なぜ余震域でないところで地震が起きるのか

こうした内陸型の直下型地震は、時間をおいて突発的に起きます。太平洋プレートと北米プレートの境界で起きる余震とはまったく別個に、内陸の広範囲でM6~7クラスの地震が散発的に誘発されるのです。その結果、東北地方、関東地方、中部地方の東部では、これからも最大震度6弱程度に至る揺れが予想されます。

では、なぜ余震域でないところで地震が起きてしまうのでしょう。こうした内陸性の直下型地震は、東日本の岩盤が東西方向に伸張したことによって起きたものです(図表2)。

地面が引っ張られたことで陥没する「正断層型」の地震が、「3.11」以降に突然発生し始めたのです。なお正断層型と逆断層型の地震については、あとでくわしく述べましょう。

これらは今後も時間をおいて突発的に起きる可能性があります。すなわち、太平洋上のM9の震源域で起きる余震だけではなく、東日本の内陸の広範囲でM6~7クラスの地震が「誘発」される恐れがあるというわけです。

ここでちょっと整理をしておきましょう。地震には大きく分けて、「海で起こる地震」と「陸で起こる地震」の2つがあります。

== 参考資料 ==
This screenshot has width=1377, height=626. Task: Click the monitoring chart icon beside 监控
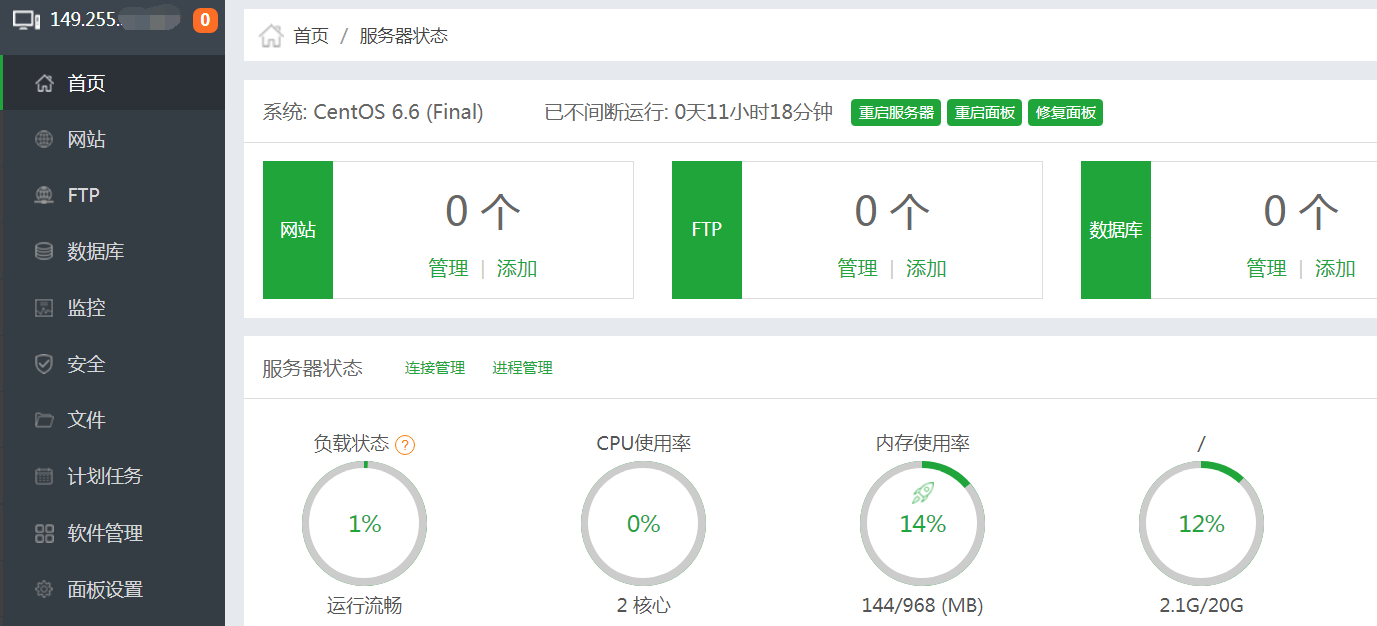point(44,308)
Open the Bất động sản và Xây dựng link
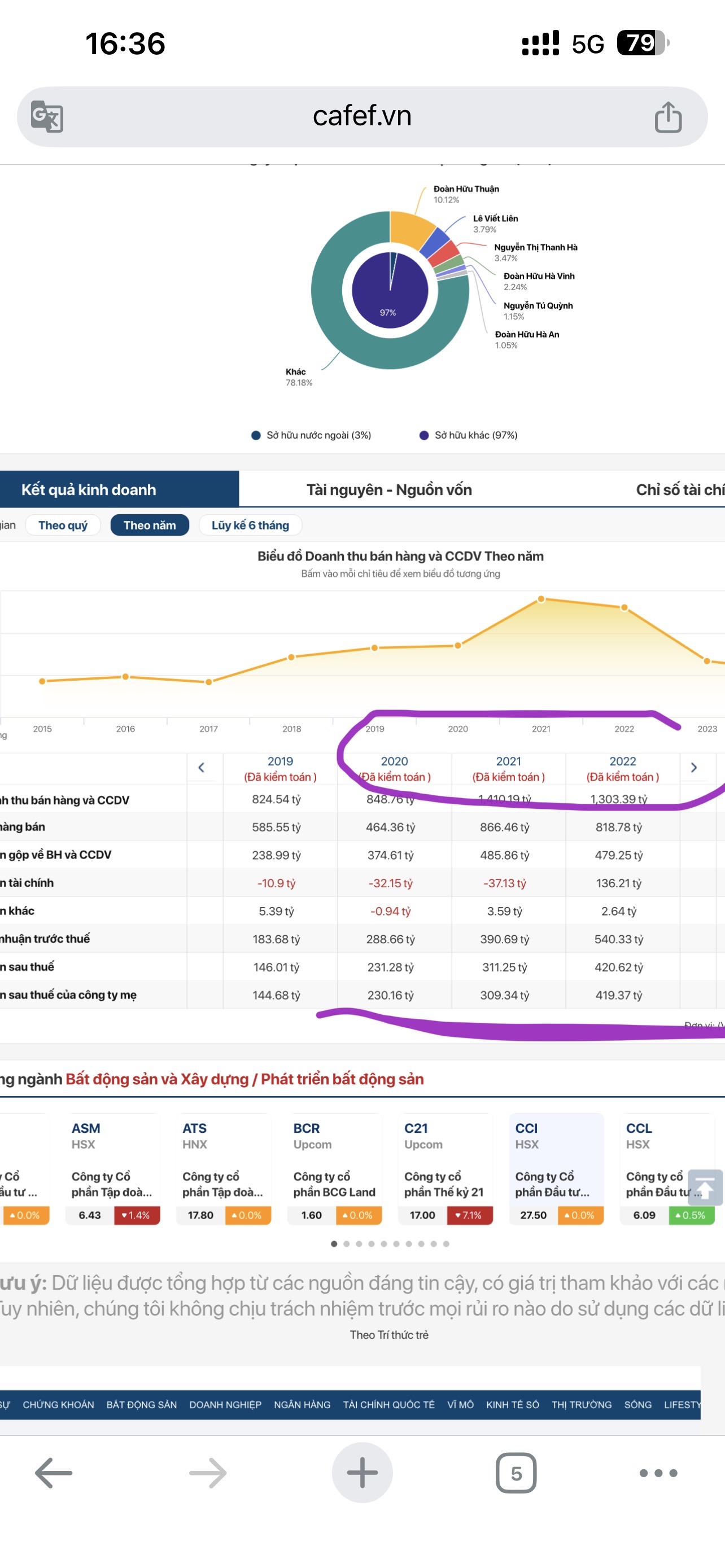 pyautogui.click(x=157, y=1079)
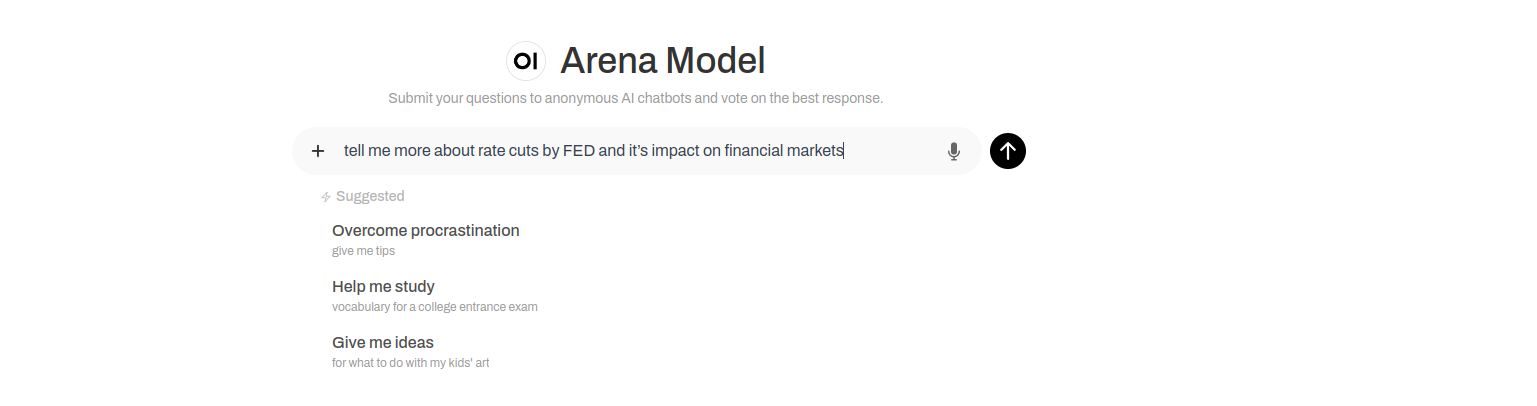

== 課題の指示 ==
上の地震についての抜粋で、「なぜ余震域でないところで地震が起きるのか」を含む語句で始まり「度に至る揺れが予想されます。」で終わる部分を、一字一句違えずに書き写してもらえますか？

== 模範解答 ==
なぜ余震域でないところで地震が起きるのか

こうした内陸型の直下型地震は、時間をおいて突発的に起きます。太平洋プレートと北米プレートの境界で起きる余震とはまったく別個に、内陸の広範囲でM6~7クラスの地震が散発的に誘発されるのです。その結果、東北地方、関東地方、中部地方の東部では、これからも最大震度6弱程度に至る揺れが予想されます。